The research evidence suggests a more conservative approach: use synthetic responses narrowly for hypothesis generation, research instrument testing, and low-stakes exploration—then invest saved resources in deeper human research on the decisions that matter most.
The 39% of researchers using synthetic responses as a full replacement for human responses are taking the highest risk. The 54% using them for both quantitative and qualitative research must recognize that the qualitative applications carry the highest risk of the lived experience and context problems.
Toward Responsible Adoption
Synthetic responses in market research represent a powerful tool with genuine advantages and serious limitations. The path forward requires acknowledging both dimensions honestly.
For market research professionals, the imperative is methodological humility. Synthetic responses can accelerate specific research tasks but cannot replace the depth and authenticity of human insight for strategic decisions.
For B2B SaaS founders, the lesson is strategic skepticism. Research claiming synthetic validation should prompt questions about what wasn’t captured rather than confidence in what was.
For research operations leaders, the challenge is resource allocation. Synthetic responses create opportunities to extend research capacity—but only if the freed resources are reinvested in deeper human research on critical questions rather than simply cutting research budgets.
The revolution in market research isn’t about replacing human insight with artificial alternatives. It’s about using both strategically—AI for speed in exploration, humans for depth in validation, and rigorous frameworks for knowing which matters most.
The Qualtrics data showing 73% of researchers have used synthetic responses at least once suggests the technology has achieved mainstream acceptance. But acceptance doesn’t equal validation. The critical question isn’t whether synthetic responses are being used, but whether they’re being used appropriately.
The research evidence provides a clear answer: synthetic responses have legitimate but limited applications, and organizations that treat them as comprehensive replacements for human research are optimizing for speed and cost at the expense of strategic insight.

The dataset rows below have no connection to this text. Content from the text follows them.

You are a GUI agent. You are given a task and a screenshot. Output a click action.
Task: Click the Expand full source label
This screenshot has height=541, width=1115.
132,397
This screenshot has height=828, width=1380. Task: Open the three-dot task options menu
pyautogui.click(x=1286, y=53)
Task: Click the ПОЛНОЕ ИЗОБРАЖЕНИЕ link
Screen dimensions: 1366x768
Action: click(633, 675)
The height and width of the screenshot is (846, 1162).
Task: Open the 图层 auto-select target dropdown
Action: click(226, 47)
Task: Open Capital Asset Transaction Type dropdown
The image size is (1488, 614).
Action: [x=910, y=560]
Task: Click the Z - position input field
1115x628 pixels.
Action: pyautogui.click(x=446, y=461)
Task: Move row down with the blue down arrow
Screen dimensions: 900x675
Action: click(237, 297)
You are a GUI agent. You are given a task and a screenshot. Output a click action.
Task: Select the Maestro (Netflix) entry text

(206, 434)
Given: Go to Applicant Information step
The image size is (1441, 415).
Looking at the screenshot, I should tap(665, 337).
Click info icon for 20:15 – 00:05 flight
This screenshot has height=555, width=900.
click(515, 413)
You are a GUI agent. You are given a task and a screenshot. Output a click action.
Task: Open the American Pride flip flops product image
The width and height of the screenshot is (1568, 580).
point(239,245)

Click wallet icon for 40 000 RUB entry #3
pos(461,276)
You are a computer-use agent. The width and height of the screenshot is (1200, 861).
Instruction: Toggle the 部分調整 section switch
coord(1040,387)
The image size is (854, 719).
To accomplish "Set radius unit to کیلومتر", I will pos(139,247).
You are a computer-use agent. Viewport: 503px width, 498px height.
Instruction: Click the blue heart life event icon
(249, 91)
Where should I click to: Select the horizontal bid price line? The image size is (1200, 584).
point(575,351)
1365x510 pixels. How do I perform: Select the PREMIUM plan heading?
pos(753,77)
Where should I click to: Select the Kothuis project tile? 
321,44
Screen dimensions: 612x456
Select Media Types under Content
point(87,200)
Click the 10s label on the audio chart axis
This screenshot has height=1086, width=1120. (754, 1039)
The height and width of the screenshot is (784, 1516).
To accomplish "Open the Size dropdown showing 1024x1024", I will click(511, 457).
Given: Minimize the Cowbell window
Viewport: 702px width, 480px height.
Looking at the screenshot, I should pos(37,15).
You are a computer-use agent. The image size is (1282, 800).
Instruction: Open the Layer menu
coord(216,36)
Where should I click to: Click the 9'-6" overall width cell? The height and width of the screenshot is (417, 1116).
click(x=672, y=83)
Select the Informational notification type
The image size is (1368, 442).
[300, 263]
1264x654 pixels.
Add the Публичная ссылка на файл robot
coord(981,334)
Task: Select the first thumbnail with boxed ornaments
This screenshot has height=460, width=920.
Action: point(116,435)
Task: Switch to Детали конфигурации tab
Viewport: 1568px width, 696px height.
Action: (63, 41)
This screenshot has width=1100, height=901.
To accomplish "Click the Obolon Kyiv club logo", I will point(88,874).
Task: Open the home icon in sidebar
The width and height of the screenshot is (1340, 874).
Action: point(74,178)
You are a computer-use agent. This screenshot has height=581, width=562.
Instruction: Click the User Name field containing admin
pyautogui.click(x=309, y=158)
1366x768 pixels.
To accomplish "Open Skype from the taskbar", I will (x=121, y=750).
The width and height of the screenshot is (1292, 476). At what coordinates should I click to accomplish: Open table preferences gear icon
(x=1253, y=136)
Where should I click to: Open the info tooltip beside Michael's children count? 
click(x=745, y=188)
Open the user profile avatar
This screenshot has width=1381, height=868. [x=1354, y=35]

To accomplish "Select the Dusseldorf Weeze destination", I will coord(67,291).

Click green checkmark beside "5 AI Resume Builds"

For an industry built on understanding authentic human behavior, that’s a trade-off worth reconsidering.
Frequently Asked Questions
What are synthetic responses in market research?
Synthetic responses are AI-generated datasets that mimic human survey or interview responses, enabling faster and cheaper data collection for concept testing, pricing studies, and user experience research.
Can synthetic responses replace human participants?
Not entirely. Synthetic data accelerates early-stage exploration but lacks lived experience, emotional nuance, and contextual understanding required for strategic decisions.
When should synthetic responses be used responsibly?
Use them for hypothesis generation, instrument testing, and exploratory research. Validate key findings through real human studies before making strategic decisions.